There is an old Peanuts comic strip in which Charlie Brown leaves his house in the morning, wondering what the rest of the gang is up to for the day. Then he stops and realizes, I’m always going to them to see what they’re doing. Maybe I should let them come to me this time. He sits down on the stoop in front of the house and says, I’m just going to sit right here until they come find me.
In the last panel it’s dark, Charlie Brown is still sitting on the stoop saying, well that was a day wasted.
It’s something I think we can all sympathize with, isn’t it? We all have those moments with our friends, our family, our loved ones, those moments of wanting to know that they’re as invested in the relationship as we are. Ideally we want a relationship that is give-and-take, where we’re both making some effort.

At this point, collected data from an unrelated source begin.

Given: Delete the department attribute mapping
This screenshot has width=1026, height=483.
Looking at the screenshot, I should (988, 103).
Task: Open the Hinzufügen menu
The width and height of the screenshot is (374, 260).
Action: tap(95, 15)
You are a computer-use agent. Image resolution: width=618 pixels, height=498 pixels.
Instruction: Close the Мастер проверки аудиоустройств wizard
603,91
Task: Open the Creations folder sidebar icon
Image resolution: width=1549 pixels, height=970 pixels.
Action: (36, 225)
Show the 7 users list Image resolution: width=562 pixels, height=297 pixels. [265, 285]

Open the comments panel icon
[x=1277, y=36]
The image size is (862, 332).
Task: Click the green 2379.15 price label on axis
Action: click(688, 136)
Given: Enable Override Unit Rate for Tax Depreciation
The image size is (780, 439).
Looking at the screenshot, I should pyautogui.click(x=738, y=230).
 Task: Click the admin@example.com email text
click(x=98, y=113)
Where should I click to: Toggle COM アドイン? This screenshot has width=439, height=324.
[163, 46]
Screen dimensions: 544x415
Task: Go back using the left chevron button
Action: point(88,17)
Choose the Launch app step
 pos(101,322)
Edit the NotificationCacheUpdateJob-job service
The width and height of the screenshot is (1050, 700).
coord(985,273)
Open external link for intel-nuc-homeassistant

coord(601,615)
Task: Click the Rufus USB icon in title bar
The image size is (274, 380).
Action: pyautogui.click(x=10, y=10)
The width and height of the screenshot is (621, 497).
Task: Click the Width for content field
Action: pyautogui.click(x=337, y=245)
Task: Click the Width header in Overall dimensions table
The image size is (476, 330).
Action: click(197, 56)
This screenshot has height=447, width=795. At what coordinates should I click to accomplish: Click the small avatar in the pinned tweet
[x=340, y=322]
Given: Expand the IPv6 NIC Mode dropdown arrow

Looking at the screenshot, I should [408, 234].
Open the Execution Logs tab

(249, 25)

That is why we all come in to Church this weekend, right? This is our opportunity to give ourselves to that relationship with Christ.
It’s kind of interesting, isn’t it, that today’s Gospel reading takes us back a few weeks, back to a few days before Easter, back to the Last Supper. This Gospel reading begins by telling us that Judas has just left. So we know where we are in the narrative.
We know this is the beginning of the loneliest point in Jesus’s life. Judas has gone to betray him; the other disciples will sleep through his anguished prayers, then abandon him to arrest and execution.
We remember this, and so we come today, on a weekend morning when like the disciples we would rather be sleeping, we give this hour of our time to be with Him, who has given himself fully to us.
As we come to church, as we pray to God, as we work at having a relationship with Jesus, we may at times feel like Charlie Brown sitting on the stoop. We may find ourselves wondering, where is God? Why doesn’t he answer? Wondering if we’re wasting the day, waiting for the time when God will take us to heaven.
In popular imagination we tend to imagine at the end of our lives, at the end of time, we are taken up into heaven to be with God. But our second reading from Revelation speaks of God’s Holy City coming down from heaven to us. Behold, we are told, God’s dwelling is with the human race. He will dwell with them and they will be his people and God himself will always be with them as their God.
Revelation gives us the metaphor of a bride and bridegroom coming together in marriage. We, the Church, are the metaphorical Bride whom Christ the Bridegroom unites himself to.
In any marriage, of course, the couple at some point has to deal with the question of where they will live. Especially if they are each from a different region or town or state or country, there has to be some negotiation made through love where one will pack up and move to where the other is, or vice versa. In Revelation, we are told that after that wedding feast the Lamb will relocate – not just himself but his entire city – relocate to where we are to live with us forever.
This is how much God loves us, how much he wants to be with us. He takes on flesh in the person of Jesus Christ. He makes himself present on the altar as bread and wine. He waits for us here in the tabernacle, and even in our daily lives he is closer to us than we can ever know. Waiting only for us to notice, to acknowledge, to make some time for him.
And he asks one thing of us. As he prepares to go alone to his crucifixion and death he gives his disciples one final directive: Love one another as I have loved you. This is what he asks of us as well.
To make time for one another. To be present to one another. To give of ourselves to others as he gives himself to us. To not waste the day sitting on the stoop, but to go out and bring his love to a waiting world.